1. O artigo mais recente do amigo Pedro Sousa, no Povo de Fafe, com o título “a blogosfera está a enriquecer Fafe”, suscita-me algumas considerações. Peço desculpa de ter de contrariar algumas das suas boas intenções.
Nele refere, designadamente, que “Fafe tem uma rede de blogues plural e diversificada”, o que é excelente. Considera depois que, “se até há bem pouco tempo não se olhava para a blogosfera como uma realidade fidedigna, hoje esta barreira está praticamente ultrapassada, devendo-se a dois factores fundamentais: identificação das fontes (indivíduos já conhecidos de outras lides e outros que vão surgindo no mesmo grupo) e a seriedade como são tratados os assuntos”. Nomeia depois três blogues alegadamente interessantes, o que é obviamente subjectivo.
Pedro Sousa considera, por ouro lado, que “é certo que a imprensa escrita é um meio fundamental para a comunicação e divulgação do que se passa no concelho, mas a blogosfera torna-se um complemento por excelência”.
2. Que a blogosfera é, hoje em dia, uma realidade incontornável para quem procura a informação mas, sobretudo, o comentário e a opinião sobre os acontecimentos, sejam numa dada localidade, no país ou no mundo, não há qualquer dúvida.
Praticamente desconhecidos ou escassamente utilizados ainda há poucos anos, os blogues explodem diariamente como cogumelos pelo espaço virtual. São do mais diverso género e pretendem atingir os públicos mais globais, bastando que para tal disponham dos requisitos mínimos, como seja um computador com ligação à internet. Substituindo um pouco o secular diário pessoal das nossas infâncias, em cujas páginas o leitor ia apondo os seus textos, os seus poemas, os seus desenhos, as suas análises ao que se passava à sua volta, os blogues constituem, na actualidade, a forma como os cidadãos vão reagindo ao momento, em cima das ocorrências. Alvitrando, julgando, avaliando, aplaudindo ou censurando. Os blogues acabam por se transformar na voz dos que não têm voz no dia-a-dia dos jornais ou, genericamente, da comunicação social, cada vez mais reduzida ao papel de porta-voz dos grandes interesses políticos, económicos, culturais ou desportivos deste país.

• _Registos em bruto_:
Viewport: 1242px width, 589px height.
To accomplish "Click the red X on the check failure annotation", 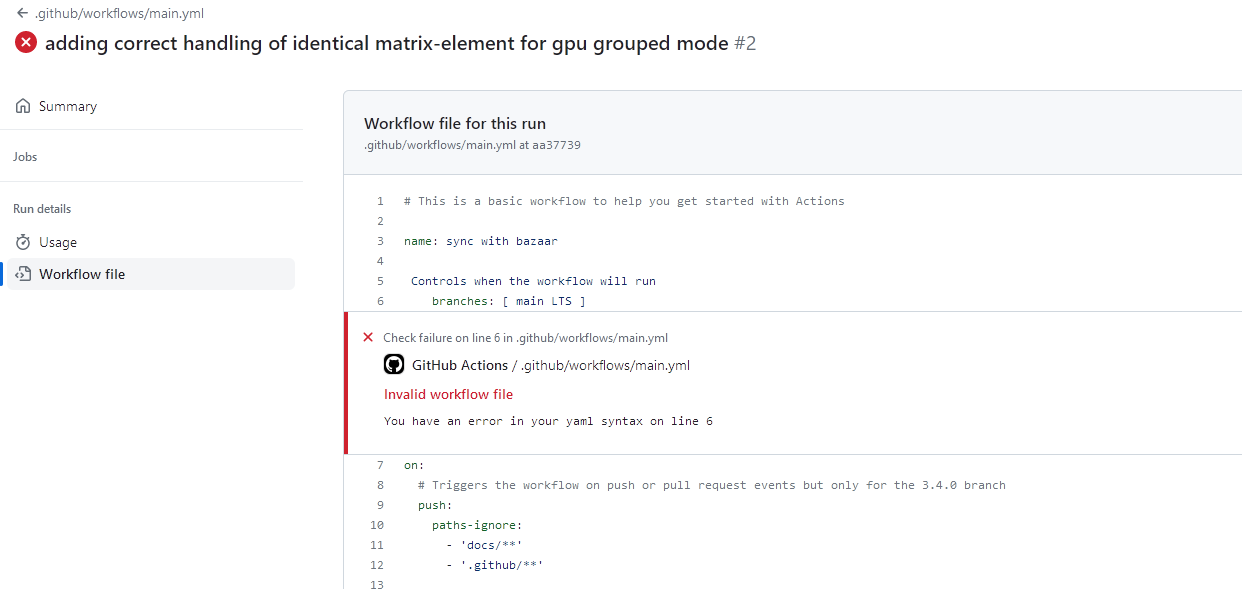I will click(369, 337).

* * *

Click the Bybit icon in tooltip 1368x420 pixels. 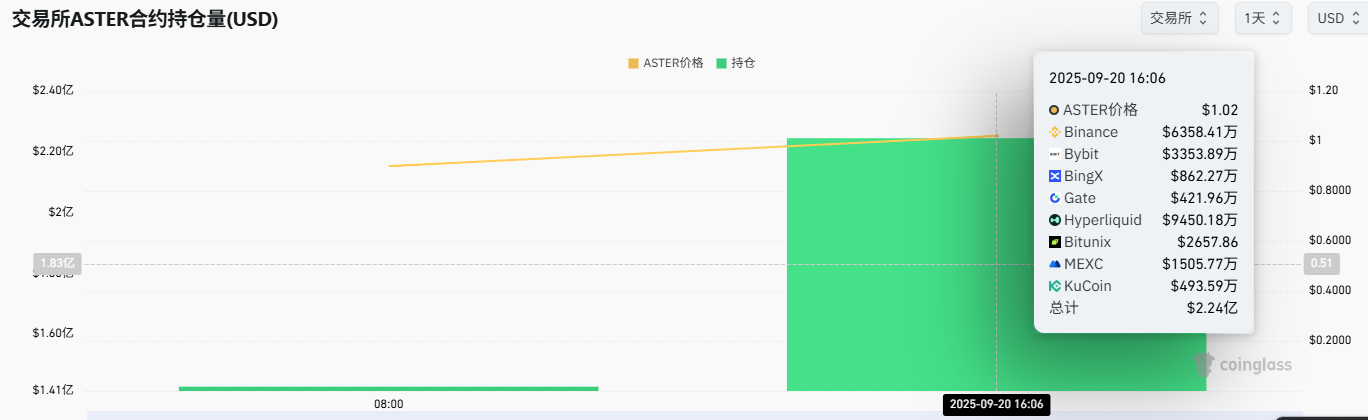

==

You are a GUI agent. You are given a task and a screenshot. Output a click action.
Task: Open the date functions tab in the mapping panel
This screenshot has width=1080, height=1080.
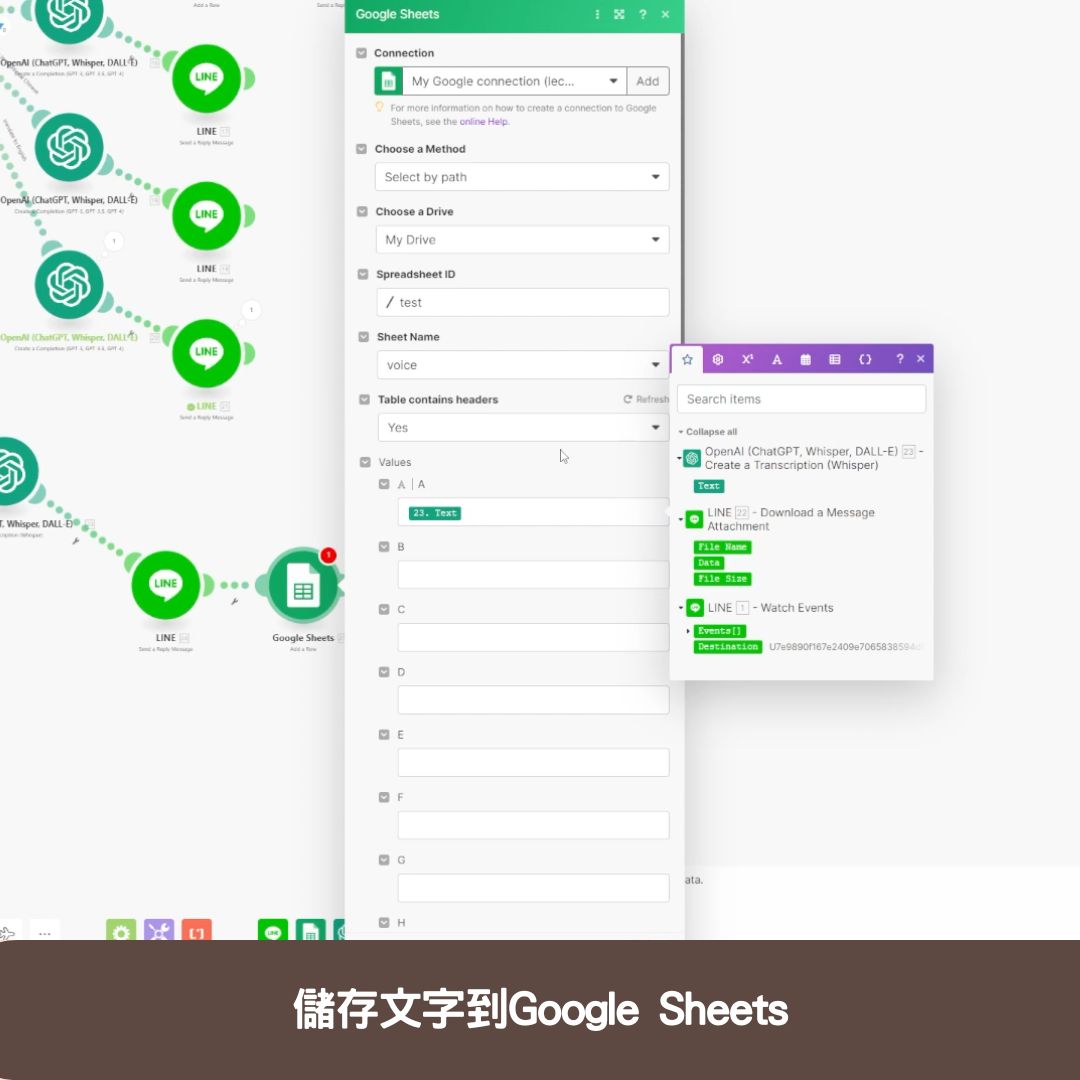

• _Requisitos do exercício_: Reproduza o trecho do texto sobre a blogosfera em Fafe que começa em "Pedro Sousa considera, por" e segue até "há qualquer dúvida.". Os registos não têm qualquer papel aqui.

• _Resposta da tarefa_:
Pedro Sousa considera, por ouro lado, que “é certo que a imprensa escrita é um meio fundamental para a comunicação e divulgação do que se passa no concelho, mas a blogosfera torna-se um complemento por excelência”.
2. Que a blogosfera é, hoje em dia, uma realidade incontornável para quem procura a informação mas, sobretudo, o comentário e a opinião sobre os acontecimentos, sejam numa dada localidade, no país ou no mundo, não há qualquer dúvida.